▶ Exercise brief:
All entries below are to be copied precisely as they appear.

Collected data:
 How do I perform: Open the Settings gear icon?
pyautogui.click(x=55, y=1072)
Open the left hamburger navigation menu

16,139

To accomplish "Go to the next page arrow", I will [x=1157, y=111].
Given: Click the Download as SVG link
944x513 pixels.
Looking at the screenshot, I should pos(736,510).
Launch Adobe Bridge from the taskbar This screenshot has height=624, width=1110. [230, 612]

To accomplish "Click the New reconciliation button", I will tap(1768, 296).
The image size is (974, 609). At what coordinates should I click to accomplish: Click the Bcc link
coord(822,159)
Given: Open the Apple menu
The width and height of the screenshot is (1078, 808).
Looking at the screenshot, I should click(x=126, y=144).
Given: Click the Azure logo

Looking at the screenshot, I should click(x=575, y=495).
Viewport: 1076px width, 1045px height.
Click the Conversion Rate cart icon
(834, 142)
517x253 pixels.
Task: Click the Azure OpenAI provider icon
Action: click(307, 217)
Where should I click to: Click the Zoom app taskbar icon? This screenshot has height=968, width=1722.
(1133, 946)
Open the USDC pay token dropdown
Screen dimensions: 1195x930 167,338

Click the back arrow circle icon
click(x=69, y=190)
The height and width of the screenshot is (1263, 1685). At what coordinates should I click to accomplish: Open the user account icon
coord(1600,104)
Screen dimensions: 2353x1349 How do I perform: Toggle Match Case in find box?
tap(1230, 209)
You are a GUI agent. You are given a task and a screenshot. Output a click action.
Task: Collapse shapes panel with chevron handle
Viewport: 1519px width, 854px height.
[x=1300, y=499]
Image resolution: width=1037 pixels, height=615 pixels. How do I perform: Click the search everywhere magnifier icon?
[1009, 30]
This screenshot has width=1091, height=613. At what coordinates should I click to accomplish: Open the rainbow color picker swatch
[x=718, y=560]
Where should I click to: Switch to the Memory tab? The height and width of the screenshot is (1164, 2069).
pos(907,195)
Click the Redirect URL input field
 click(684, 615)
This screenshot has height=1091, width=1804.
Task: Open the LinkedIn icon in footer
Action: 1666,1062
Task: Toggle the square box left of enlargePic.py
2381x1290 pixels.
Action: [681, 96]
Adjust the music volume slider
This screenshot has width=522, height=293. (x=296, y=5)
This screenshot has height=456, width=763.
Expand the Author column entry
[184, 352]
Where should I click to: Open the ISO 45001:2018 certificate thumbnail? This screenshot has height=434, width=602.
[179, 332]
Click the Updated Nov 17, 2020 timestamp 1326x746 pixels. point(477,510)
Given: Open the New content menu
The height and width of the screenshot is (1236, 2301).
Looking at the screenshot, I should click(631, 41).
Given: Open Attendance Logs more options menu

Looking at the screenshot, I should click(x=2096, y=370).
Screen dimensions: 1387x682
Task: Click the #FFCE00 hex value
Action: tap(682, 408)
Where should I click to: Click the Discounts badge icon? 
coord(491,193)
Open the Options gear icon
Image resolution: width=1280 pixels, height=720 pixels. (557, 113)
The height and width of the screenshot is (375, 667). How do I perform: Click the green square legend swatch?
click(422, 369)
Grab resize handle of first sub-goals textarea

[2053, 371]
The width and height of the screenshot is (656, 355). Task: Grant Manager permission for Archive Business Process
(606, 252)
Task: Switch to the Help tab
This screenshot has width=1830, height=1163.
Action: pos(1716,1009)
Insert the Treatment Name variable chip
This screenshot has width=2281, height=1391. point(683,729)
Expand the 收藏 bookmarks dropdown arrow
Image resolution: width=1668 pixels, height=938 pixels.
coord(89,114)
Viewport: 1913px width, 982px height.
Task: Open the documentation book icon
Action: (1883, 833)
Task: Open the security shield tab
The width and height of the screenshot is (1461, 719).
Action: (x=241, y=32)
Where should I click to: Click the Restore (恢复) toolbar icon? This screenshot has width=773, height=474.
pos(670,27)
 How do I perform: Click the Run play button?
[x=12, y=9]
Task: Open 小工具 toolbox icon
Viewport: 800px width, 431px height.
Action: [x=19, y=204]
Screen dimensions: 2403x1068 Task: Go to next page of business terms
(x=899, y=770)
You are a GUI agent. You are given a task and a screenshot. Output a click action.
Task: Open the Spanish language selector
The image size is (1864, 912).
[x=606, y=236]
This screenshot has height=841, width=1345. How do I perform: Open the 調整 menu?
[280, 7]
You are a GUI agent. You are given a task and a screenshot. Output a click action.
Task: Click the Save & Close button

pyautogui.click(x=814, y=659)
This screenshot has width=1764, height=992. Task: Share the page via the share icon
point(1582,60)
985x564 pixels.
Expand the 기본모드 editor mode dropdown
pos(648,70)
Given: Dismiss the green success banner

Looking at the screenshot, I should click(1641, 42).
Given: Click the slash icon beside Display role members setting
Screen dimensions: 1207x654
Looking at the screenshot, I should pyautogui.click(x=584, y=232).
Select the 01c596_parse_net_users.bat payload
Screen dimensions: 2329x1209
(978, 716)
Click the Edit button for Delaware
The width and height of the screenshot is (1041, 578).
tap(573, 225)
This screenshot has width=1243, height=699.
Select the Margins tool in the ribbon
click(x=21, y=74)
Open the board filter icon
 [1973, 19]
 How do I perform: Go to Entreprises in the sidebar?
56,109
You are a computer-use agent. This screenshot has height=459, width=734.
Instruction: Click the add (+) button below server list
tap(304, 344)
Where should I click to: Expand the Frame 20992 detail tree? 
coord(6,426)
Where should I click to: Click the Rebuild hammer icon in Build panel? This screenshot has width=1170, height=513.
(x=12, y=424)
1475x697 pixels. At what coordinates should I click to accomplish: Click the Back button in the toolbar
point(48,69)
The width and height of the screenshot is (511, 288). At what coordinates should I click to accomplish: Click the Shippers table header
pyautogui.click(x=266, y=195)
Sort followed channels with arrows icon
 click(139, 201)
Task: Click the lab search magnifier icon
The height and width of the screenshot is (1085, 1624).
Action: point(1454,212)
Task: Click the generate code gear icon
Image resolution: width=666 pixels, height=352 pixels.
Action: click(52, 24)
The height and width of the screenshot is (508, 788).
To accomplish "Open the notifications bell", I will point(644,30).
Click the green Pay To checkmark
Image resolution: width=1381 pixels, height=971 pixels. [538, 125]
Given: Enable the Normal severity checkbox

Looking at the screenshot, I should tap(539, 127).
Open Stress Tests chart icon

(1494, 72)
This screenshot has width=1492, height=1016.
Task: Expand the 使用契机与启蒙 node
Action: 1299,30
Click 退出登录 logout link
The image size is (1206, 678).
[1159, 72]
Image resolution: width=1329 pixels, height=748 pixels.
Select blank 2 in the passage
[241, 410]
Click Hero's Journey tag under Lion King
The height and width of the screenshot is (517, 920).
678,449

▶ Response box:
 How do I perform: Open the Settings gear icon?
pyautogui.click(x=55, y=1072)
Open the left hamburger navigation menu

16,139

To accomplish "Go to the next page arrow", I will [x=1157, y=111].
Given: Click the Download as SVG link
944x513 pixels.
Looking at the screenshot, I should pos(736,510).
Launch Adobe Bridge from the taskbar This screenshot has height=624, width=1110. [230, 612]

To accomplish "Click the New reconciliation button", I will tap(1768, 296).
The image size is (974, 609). At what coordinates should I click to accomplish: Click the Bcc link
coord(822,159)
Given: Open the Apple menu
The width and height of the screenshot is (1078, 808).
Looking at the screenshot, I should click(x=126, y=144).
Given: Click the Azure logo

Looking at the screenshot, I should click(x=575, y=495).
Viewport: 1076px width, 1045px height.
Click the Conversion Rate cart icon
(834, 142)
517x253 pixels.
Task: Click the Azure OpenAI provider icon
Action: click(307, 217)
Where should I click to: Click the Zoom app taskbar icon? This screenshot has height=968, width=1722.
(1133, 946)
Open the USDC pay token dropdown
Screen dimensions: 1195x930 167,338

Click the back arrow circle icon
click(x=69, y=190)
The height and width of the screenshot is (1263, 1685). At what coordinates should I click to accomplish: Open the user account icon
coord(1600,104)
Screen dimensions: 2353x1349 How do I perform: Toggle Match Case in find box?
tap(1230, 209)
You are a GUI agent. You are given a task and a screenshot. Output a click action.
Task: Collapse shapes panel with chevron handle
Viewport: 1519px width, 854px height.
[x=1300, y=499]
Image resolution: width=1037 pixels, height=615 pixels. How do I perform: Click the search everywhere magnifier icon?
[1009, 30]
This screenshot has width=1091, height=613. At what coordinates should I click to accomplish: Open the rainbow color picker swatch
[x=718, y=560]
Where should I click to: Switch to the Memory tab? The height and width of the screenshot is (1164, 2069).
pos(907,195)
Click the Redirect URL input field
 click(684, 615)
This screenshot has height=1091, width=1804.
Task: Open the LinkedIn icon in footer
Action: 1666,1062
Task: Toggle the square box left of enlargePic.py
2381x1290 pixels.
Action: [681, 96]
Adjust the music volume slider
This screenshot has width=522, height=293. (x=296, y=5)
This screenshot has height=456, width=763.
Expand the Author column entry
[184, 352]
Where should I click to: Open the ISO 45001:2018 certificate thumbnail? This screenshot has height=434, width=602.
[179, 332]
Click the Updated Nov 17, 2020 timestamp 1326x746 pixels. point(477,510)
Given: Open the New content menu
The height and width of the screenshot is (1236, 2301).
Looking at the screenshot, I should click(631, 41).
Given: Open Attendance Logs more options menu

Looking at the screenshot, I should click(x=2096, y=370).
Screen dimensions: 1387x682
Task: Click the #FFCE00 hex value
Action: tap(682, 408)
Where should I click to: Click the Discounts badge icon? 
coord(491,193)
Open the Options gear icon
Image resolution: width=1280 pixels, height=720 pixels. (557, 113)
The height and width of the screenshot is (375, 667). How do I perform: Click the green square legend swatch?
click(422, 369)
Grab resize handle of first sub-goals textarea

[2053, 371]
The width and height of the screenshot is (656, 355). Task: Grant Manager permission for Archive Business Process
(606, 252)
Task: Switch to the Help tab
This screenshot has width=1830, height=1163.
Action: pos(1716,1009)
Insert the Treatment Name variable chip
This screenshot has width=2281, height=1391. point(683,729)
Expand the 收藏 bookmarks dropdown arrow
Image resolution: width=1668 pixels, height=938 pixels.
coord(89,114)
Viewport: 1913px width, 982px height.
Task: Open the documentation book icon
Action: (1883, 833)
Task: Open the security shield tab
The width and height of the screenshot is (1461, 719).
Action: (x=241, y=32)
Where should I click to: Click the Restore (恢复) toolbar icon? This screenshot has width=773, height=474.
pos(670,27)
 How do I perform: Click the Run play button?
[x=12, y=9]
Task: Open 小工具 toolbox icon
Viewport: 800px width, 431px height.
Action: [x=19, y=204]
Screen dimensions: 2403x1068 Task: Go to next page of business terms
(x=899, y=770)
You are a GUI agent. You are given a task and a screenshot. Output a click action.
Task: Open the Spanish language selector
The image size is (1864, 912).
[x=606, y=236]
This screenshot has height=841, width=1345. How do I perform: Open the 調整 menu?
[280, 7]
You are a GUI agent. You are given a task and a screenshot. Output a click action.
Task: Click the Save & Close button

pyautogui.click(x=814, y=659)
This screenshot has width=1764, height=992. Task: Share the page via the share icon
point(1582,60)
985x564 pixels.
Expand the 기본모드 editor mode dropdown
pos(648,70)
Given: Dismiss the green success banner

Looking at the screenshot, I should click(1641, 42).
Given: Click the slash icon beside Display role members setting
Screen dimensions: 1207x654
Looking at the screenshot, I should pyautogui.click(x=584, y=232).
Select the 01c596_parse_net_users.bat payload
Screen dimensions: 2329x1209
(978, 716)
Click the Edit button for Delaware
The width and height of the screenshot is (1041, 578).
tap(573, 225)
This screenshot has width=1243, height=699.
Select the Margins tool in the ribbon
click(x=21, y=74)
Open the board filter icon
 [1973, 19]
 How do I perform: Go to Entreprises in the sidebar?
56,109
You are a computer-use agent. This screenshot has height=459, width=734.
Instruction: Click the add (+) button below server list
tap(304, 344)
Where should I click to: Expand the Frame 20992 detail tree? 
coord(6,426)
Where should I click to: Click the Rebuild hammer icon in Build panel? This screenshot has width=1170, height=513.
(x=12, y=424)
1475x697 pixels. At what coordinates should I click to accomplish: Click the Back button in the toolbar
point(48,69)
The width and height of the screenshot is (511, 288). At what coordinates should I click to accomplish: Click the Shippers table header
pyautogui.click(x=266, y=195)
Sort followed channels with arrows icon
 click(139, 201)
Task: Click the lab search magnifier icon
The height and width of the screenshot is (1085, 1624).
Action: point(1454,212)
Task: Click the generate code gear icon
Image resolution: width=666 pixels, height=352 pixels.
Action: click(52, 24)
The height and width of the screenshot is (508, 788).
To accomplish "Open the notifications bell", I will point(644,30).
Click the green Pay To checkmark
Image resolution: width=1381 pixels, height=971 pixels. [538, 125]
Given: Enable the Normal severity checkbox

Looking at the screenshot, I should tap(539, 127).
Open Stress Tests chart icon

(1494, 72)
This screenshot has width=1492, height=1016.
Task: Expand the 使用契机与启蒙 node
Action: 1299,30
Click 退出登录 logout link
The image size is (1206, 678).
[1159, 72]
Image resolution: width=1329 pixels, height=748 pixels.
Select blank 2 in the passage
[241, 410]
Click Hero's Journey tag under Lion King
The height and width of the screenshot is (517, 920).
678,449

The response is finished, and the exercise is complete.